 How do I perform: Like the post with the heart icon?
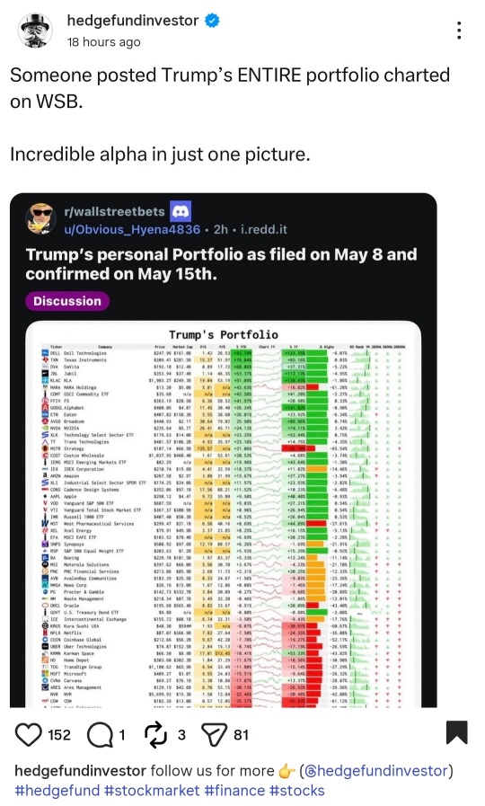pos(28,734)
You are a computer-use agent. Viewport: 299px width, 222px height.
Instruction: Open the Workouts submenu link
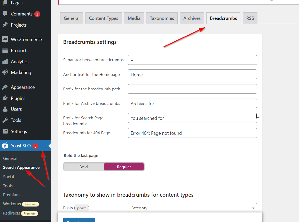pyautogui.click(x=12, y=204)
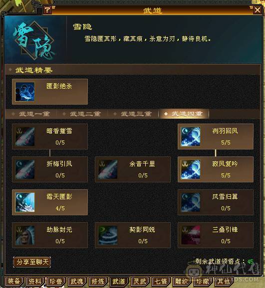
--
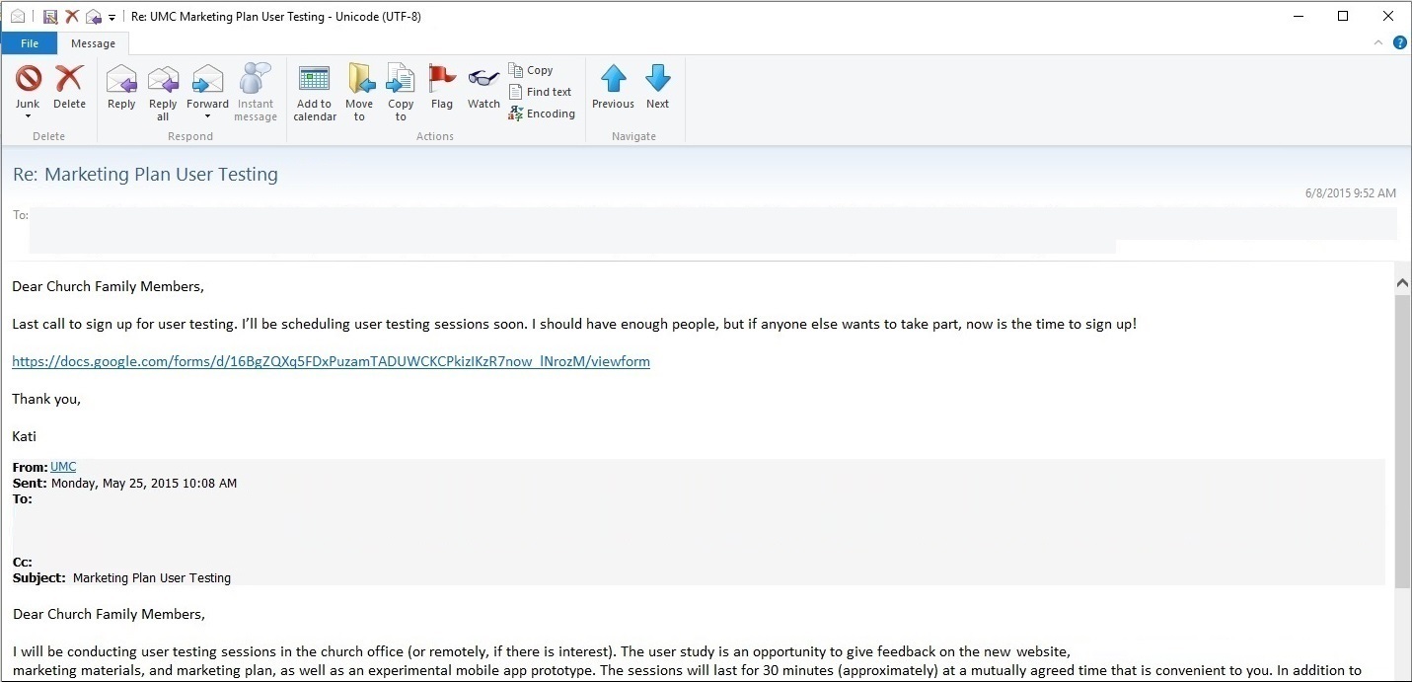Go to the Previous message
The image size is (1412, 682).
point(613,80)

■ **What this task involves**:
Reproduce verbatim the lines from the one containing "Go to the Previous message" through the one containing "point(613,80)", including both. Omit the pictures from your answer.

■ **Exercise result**:
Go to the Previous message
The image size is (1412, 682).
point(613,80)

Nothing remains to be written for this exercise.